Sayfalar

21 Haziran 2014 Cumartesi

Bu da benim Radikal’im




Radikal adında bir gazete çıkacağını, üniversite öğrencisiyken gittiğim İzmir’de bilboardlardaki reklamlardan öğrenmiştim. Sezen Aksu ve Zeki Müren’in fotoğraflarını anımsıyorum, altında “O bir Radikal” yazısıyla… Doğan grubunun “solcu” bir gazete çıkarması tuhaf gelmişti. 90’lı yıllar, Kürt şehirlerinde devam eden savaş metropollere gözaltında kayıpların, yargısız infazların ve işkencenin ağırlıyla çökmüştü. Yarı askeri bir dönem yaşanıyordu ve devlet bütün acımasızlığıyla legal-illegal kurumlarıyla hayatı kabusa çevirmekte oldukça başarılıydı. Sol ise yine krizdeydi ve devrimci politika krizi aşarak kitleselleşme denemeleri yapıyordu. Böyle bir ortamda Radikal’in çıkışının devrimci yönelişi düzene kanalize edecek bir oyun olduğu konusunda hemfikirdik.
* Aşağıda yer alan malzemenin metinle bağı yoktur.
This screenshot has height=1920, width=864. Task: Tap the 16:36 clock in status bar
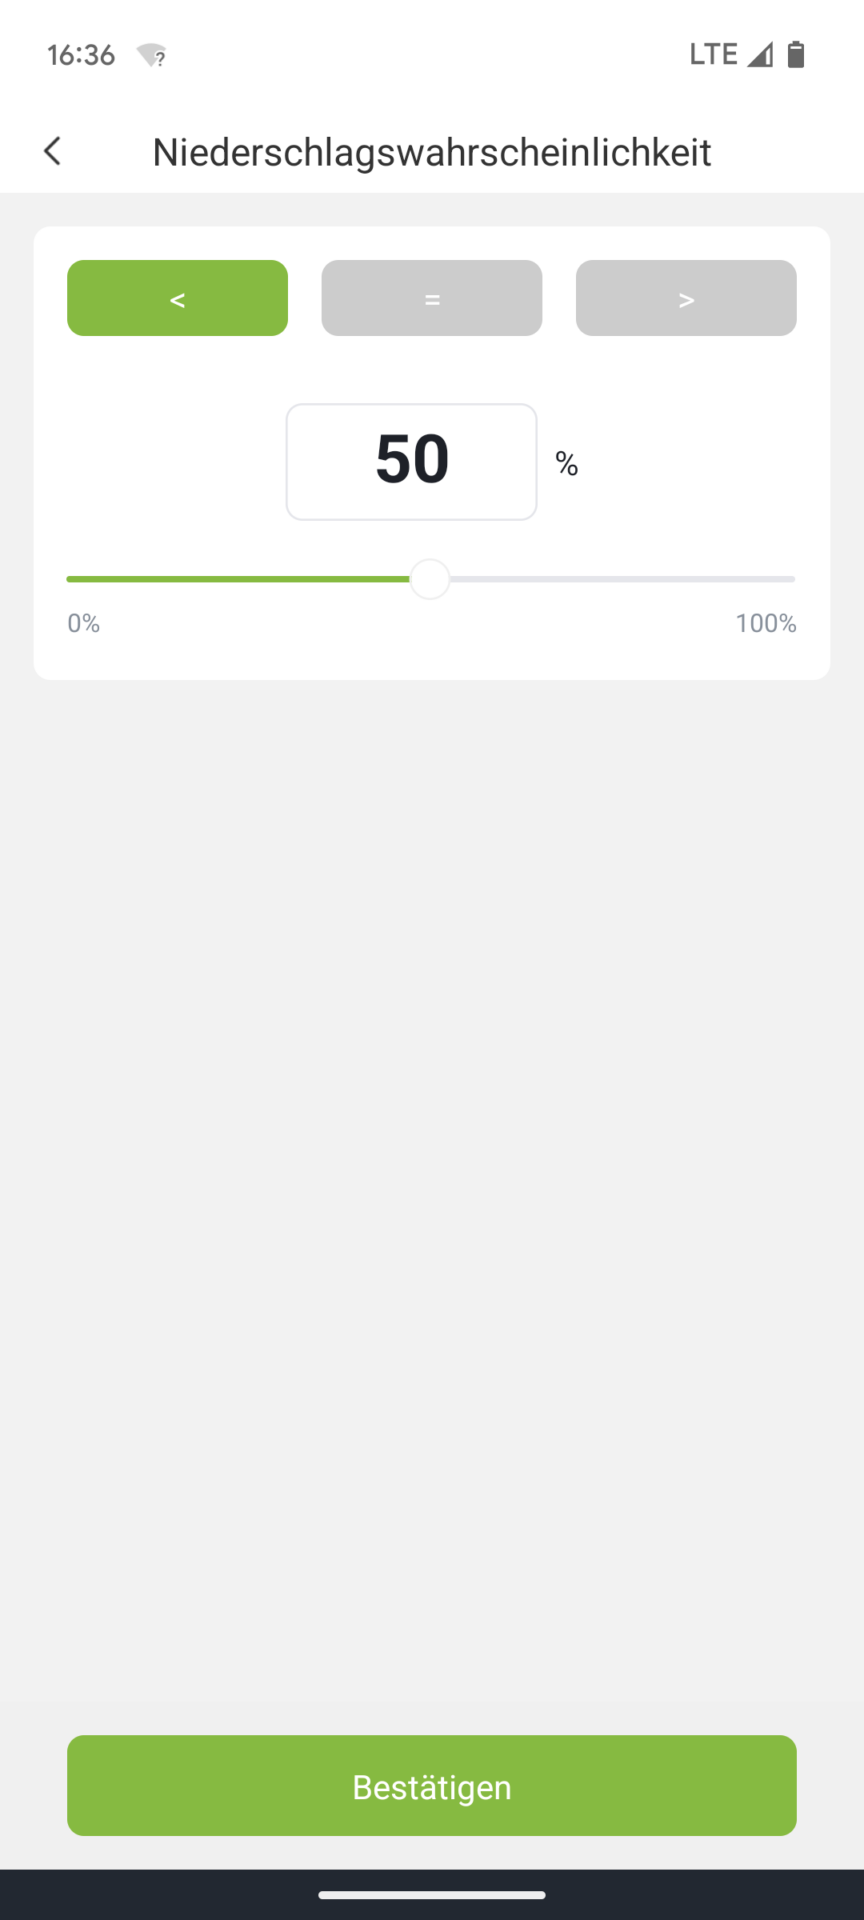[x=81, y=55]
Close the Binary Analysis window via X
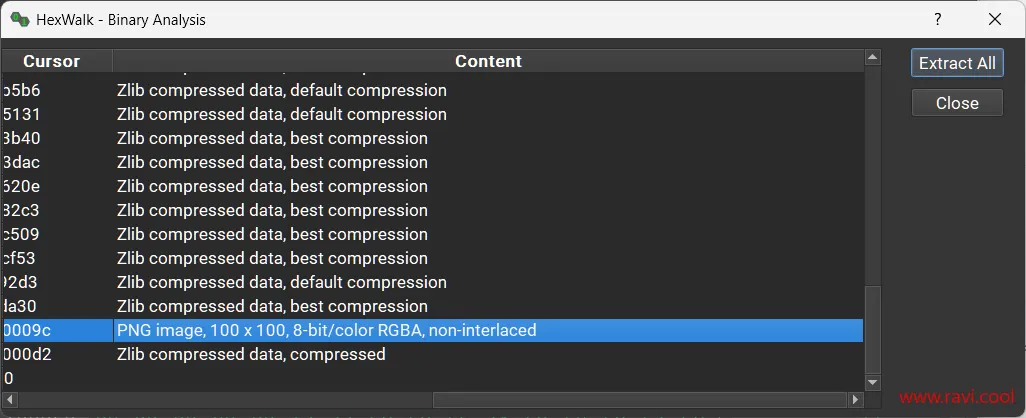Image resolution: width=1026 pixels, height=418 pixels. click(x=994, y=19)
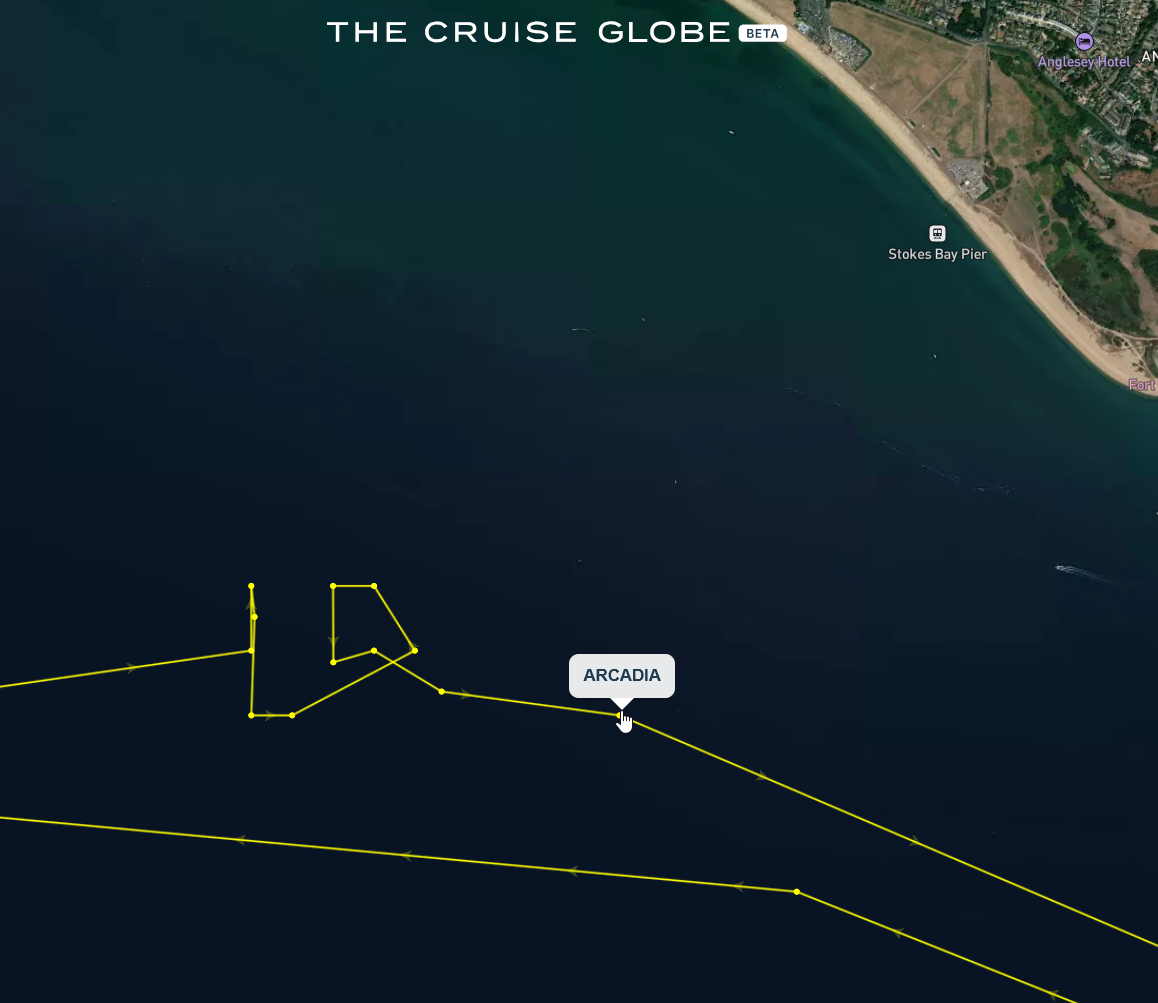Click the top-left corner waypoint of the four-sided loop
Viewport: 1158px width, 1003px height.
[x=333, y=586]
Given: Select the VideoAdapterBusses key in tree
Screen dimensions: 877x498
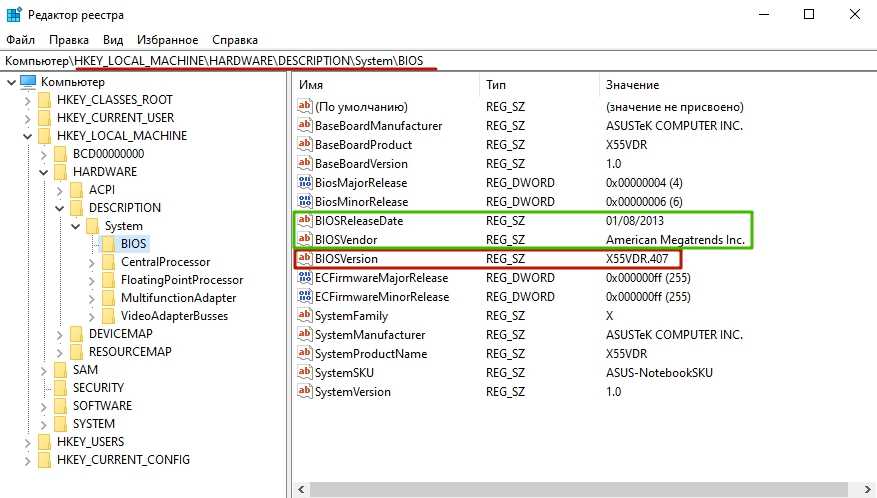Looking at the screenshot, I should click(174, 316).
Böyle düşünüyorduk ama Radikal’e kayıtsız kalamadık. Radikal haberciliği, farklıydı ve her sabah Özgür Gündem ya da Evrensel’in yanı sıra Radikal’i de almadan edemiyorduk. Yurt odalarında, öğrenci evlerinde Radikal hızla herkesin ilk gazetesi olmayı başardı. Yıldırım Türker’in yazıları, Celal Başlangıç’ın röportajları, Adnan Keskin’in, Müjgan Halis’in, Ahmet Şık’ın haberleri “burjuva basın” içinden kopup gelen birer soluk oldu hayatımızda.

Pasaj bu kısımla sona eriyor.